* PROVIDED RECORDS
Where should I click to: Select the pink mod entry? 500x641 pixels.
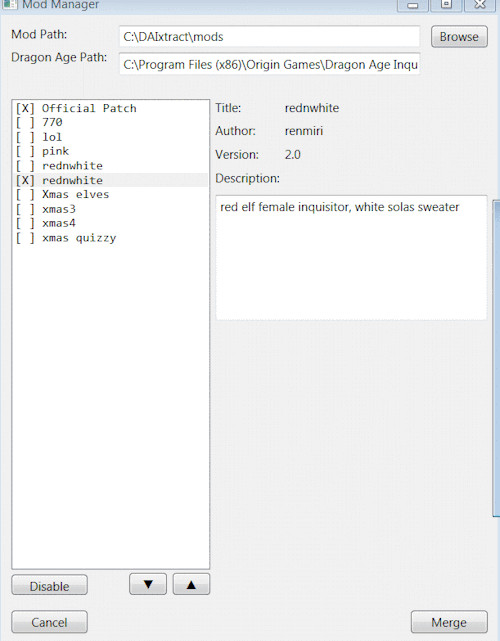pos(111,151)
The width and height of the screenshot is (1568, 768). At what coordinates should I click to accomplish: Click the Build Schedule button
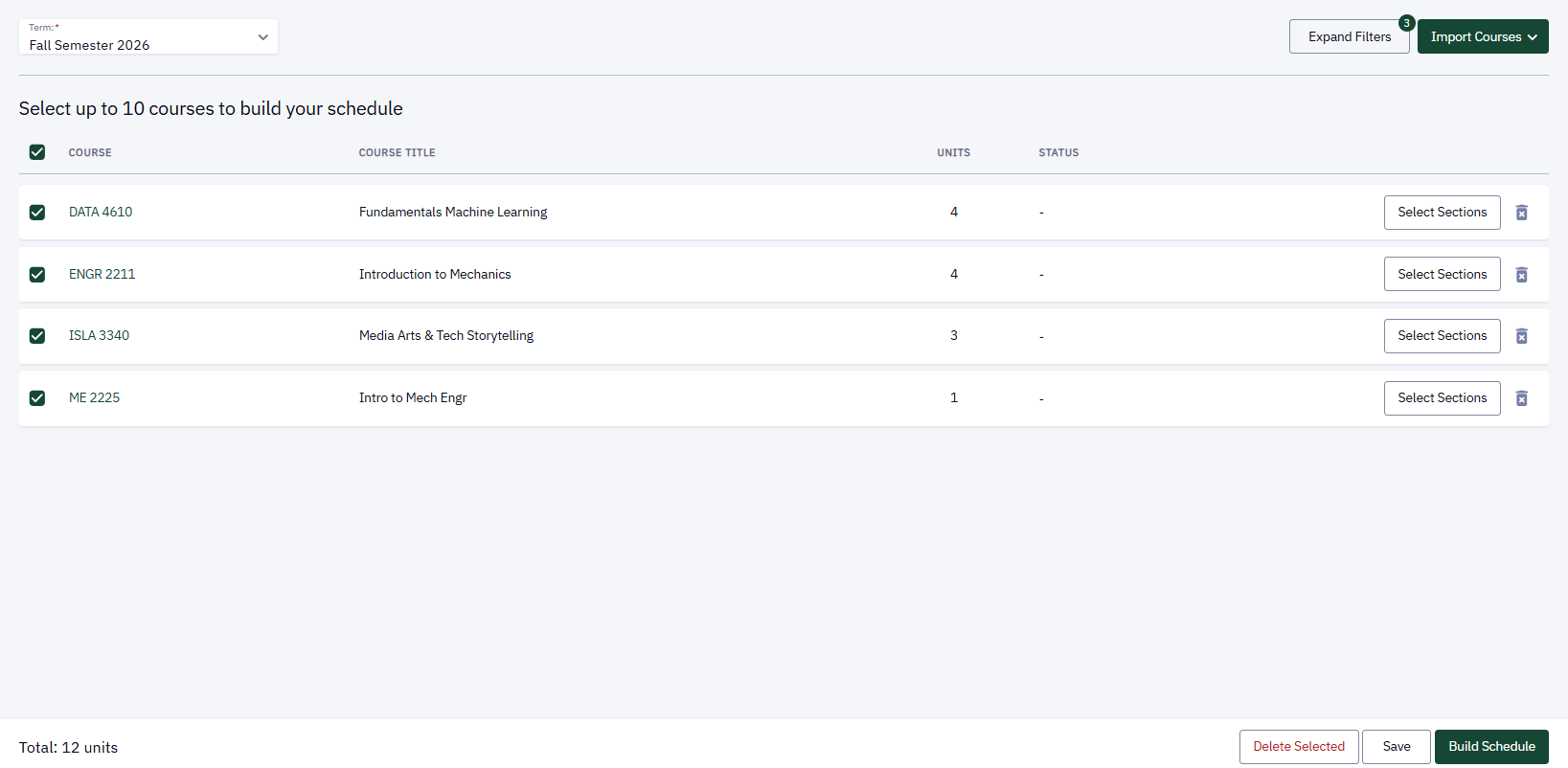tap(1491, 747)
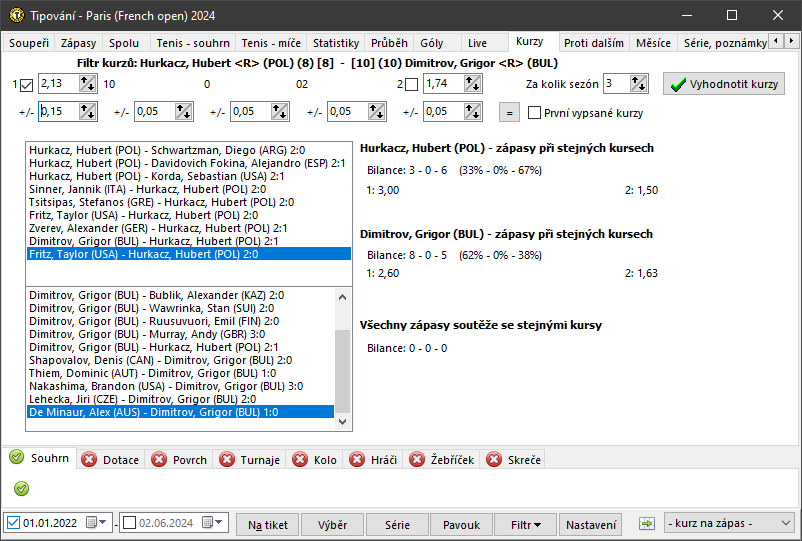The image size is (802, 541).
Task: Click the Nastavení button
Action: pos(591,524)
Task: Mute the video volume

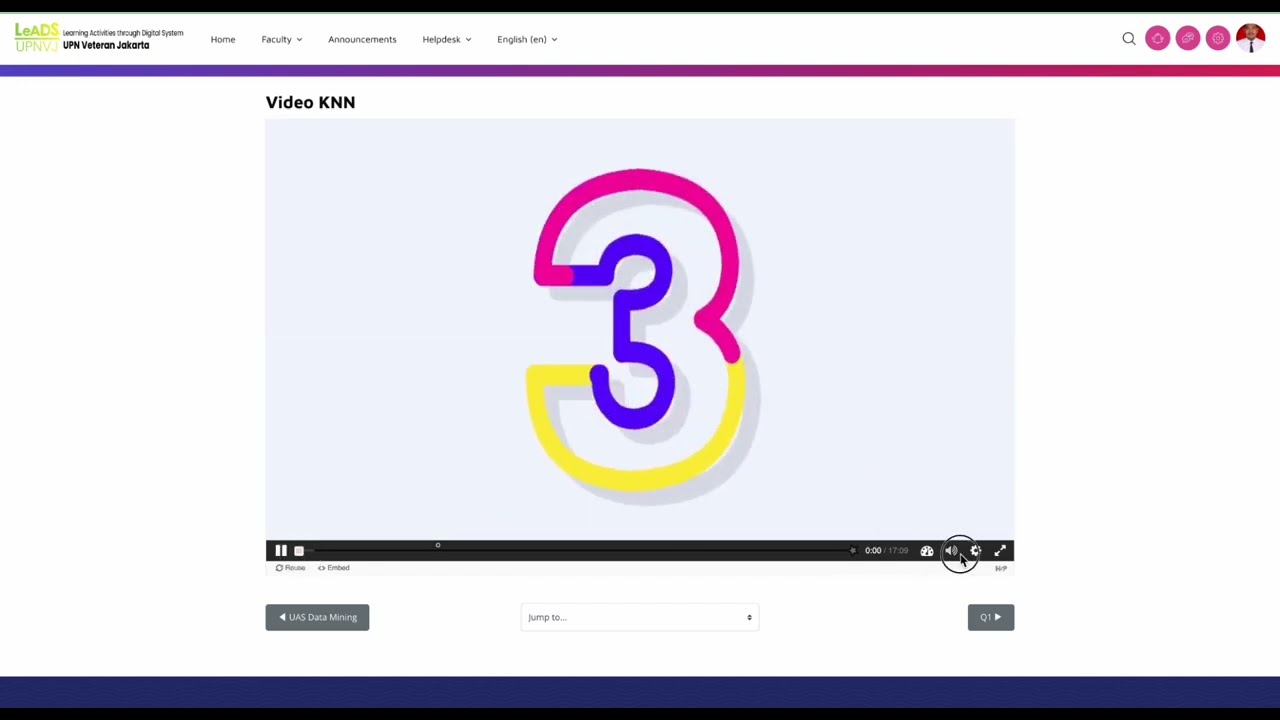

* TASK DIRECTIONS
Repeat every line of the listing above verbatim, omitting the pictures from your answer.

* RESPONSE BELOW
Where should I click to: Select the pink mod entry? 500x641 pixels.
pos(111,151)
The width and height of the screenshot is (1568, 768). At what coordinates should I click to accomplish: Click the Build Schedule button
tap(1491, 747)
The image size is (802, 541).
Task: Click the Nastavení button
Action: pos(591,524)
Task: Mute the video volume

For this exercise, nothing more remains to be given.